* [Text segment]
########################################

Please feel free to ask me questions open or PM. There are other experienced riggers on this list, ask them. The only dumb question is the one you don't ask.


----------



## MPowers (Aug 13, 2011)

> Also, a few of the battens are not level. How do I fix that? Each lineset has some sort of black clamp box that holds the 3 lift lines even with each other and has a place to clip on sand bags (would love to know what that thing is called) but I can only access it when the pipe is all the way out. Do I really have to empty the batten, lift it all the way and then manually adjust while having some one next to me manually hold the lift lines?



Several Q's here. First, What's the "black box" It sounds like an Easy Trim Clamp 

Easy Trim Clamp / Carriages, Clews, Trim Clamp, Rigging & Hoists / Rope & Rigging Hardware / Home - Mutual Hardware

To level, hold firm on the clamp, usually requires a helper. Gently pull the rope that is less tensioned. Continue until all ropes are equally tensioned.


> Do I really have to empty the batten, lift it all the way and then manually adjust while having some one next to me manually hold the lift lines



In a word, Yes! That's the way hemp houses work.


----------



## Footer (Aug 13, 2011)

Fist, buy this book: Amazon.com: Stage Rigging Handbook, Revised, 2nd Edition (9780809317448): Jay O. Glerum M.A. B.A.: Books

Second, buy a 1/2 ton chain hoist. Hemp houses without a loading rail are 10x more dangerous then a counterweight system without a loading rail. Because the normal operation of a hemp system requires the system to be pipe heavy, you can run into some very sticky situations. Bull lines and such can alleviate some of these problems but not all. With a chain hoist you can safely take the weight of the load, remove the counterweight, and in a controlled fashion bring the load into the deck. Same thing goes for the loading of the batten. 

Other options do exist for getting a load out. There is always the brute force approach. It can work as long as a the line is always in some sort of hitch on the rail. I walked into a situation several years ago due to a "Hey, we need a hand getting _______ out onstage and can't figure out how to do it". They were trying to pull the load out using a come-along (which can work but is painfully slow and dangerous) and an electric bumper winch (which is not rated for overhead lifting and had overheated and blown itself up prior to my arrival).

########################################

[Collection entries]
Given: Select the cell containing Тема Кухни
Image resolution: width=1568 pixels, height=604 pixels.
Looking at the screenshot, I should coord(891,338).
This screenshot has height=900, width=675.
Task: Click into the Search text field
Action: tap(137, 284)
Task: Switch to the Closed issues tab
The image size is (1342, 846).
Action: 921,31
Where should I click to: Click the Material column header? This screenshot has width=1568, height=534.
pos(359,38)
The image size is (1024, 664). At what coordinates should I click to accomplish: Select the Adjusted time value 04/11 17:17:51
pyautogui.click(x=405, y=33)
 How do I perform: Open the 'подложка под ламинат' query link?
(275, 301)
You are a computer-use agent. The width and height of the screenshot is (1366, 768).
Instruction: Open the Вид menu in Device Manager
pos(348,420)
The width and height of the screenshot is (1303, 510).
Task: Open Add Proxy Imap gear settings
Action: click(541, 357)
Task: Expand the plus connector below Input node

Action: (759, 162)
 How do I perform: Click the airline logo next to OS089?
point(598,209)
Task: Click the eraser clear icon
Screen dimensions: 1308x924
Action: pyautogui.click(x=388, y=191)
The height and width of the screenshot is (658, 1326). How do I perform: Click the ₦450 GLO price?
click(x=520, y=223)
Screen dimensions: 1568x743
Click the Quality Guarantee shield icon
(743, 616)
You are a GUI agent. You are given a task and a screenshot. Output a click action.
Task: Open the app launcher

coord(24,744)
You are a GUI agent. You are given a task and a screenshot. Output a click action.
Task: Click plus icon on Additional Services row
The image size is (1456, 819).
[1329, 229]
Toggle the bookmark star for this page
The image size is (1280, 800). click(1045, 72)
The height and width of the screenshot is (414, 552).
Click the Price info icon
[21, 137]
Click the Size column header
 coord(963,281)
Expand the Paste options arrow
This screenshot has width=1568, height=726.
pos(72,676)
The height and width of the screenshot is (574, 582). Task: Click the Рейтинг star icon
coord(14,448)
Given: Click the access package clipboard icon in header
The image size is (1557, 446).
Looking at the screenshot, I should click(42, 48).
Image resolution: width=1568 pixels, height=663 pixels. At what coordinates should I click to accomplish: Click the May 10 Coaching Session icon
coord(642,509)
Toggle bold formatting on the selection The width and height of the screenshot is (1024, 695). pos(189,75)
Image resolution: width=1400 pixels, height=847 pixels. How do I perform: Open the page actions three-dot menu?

########################################

* [To be done]
A – In the stage rigging thread, what does the reply suggest the black clamp box on each lineset probably is?
B – Continue the stage rigging thread from where it stops.

* [Exercise answers]
A – An Easy Trim Clamp.

B –
After seeing the situation, I went down to the other theatre I was working at, grabbed a chain hoist, secured it to the rail, tied a sunday off to the lines at the grid and attached the hoist. Soon there after had the load in the air, properly trimmed, and safely in weight. No one broke their back. We did not snap any cables on the come along. Most importantly, the load was secure the entire time. Its not the way our grandparents did it or even our fathers, but its the way it should be done with modern practices. 

You will learn more about rigging in a hemp system then any other system out there. You really get to "feel" the load. As Michael said, they can be operated very safely. However, in the wrong hands they can be deadly. They need constant care and attention.


----------



## JChenault (Aug 13, 2011)

I believe that with an EZ Trim clamp (what I think is described here) it is not necessary to unload the batten to re trim the pipe. Indeed, as hemp changes size with humidity (assuming real hemp here) you may have to retrim daily.

If you take the low line and jerk it, it will move through the spring fingers even while there is a load on it. You are only moving the line a half inch or so with each jerk. Lots easier than unloading the batten, etc.


----------



## gafftaper (Aug 13, 2011)

I smell a collaborative article here. I'm going to copy most of MPowers and Footer's posts to start it. Will you please stop in and edit as you two see fit.

EDIT: Collaborative Article created here.*
Experts only:* please feel free to edit or add to the article.


----------



## Amishplumber (Aug 13, 2011)

Wow! Thanks for all the info. Exactly the answers I needed. I will trim the battens as described using the clew, now that I know how it works.

The most complicated thing I'm attempting to do is move 2- 4 circuit R40 strips from one batten to another and of course raise it up to trim height.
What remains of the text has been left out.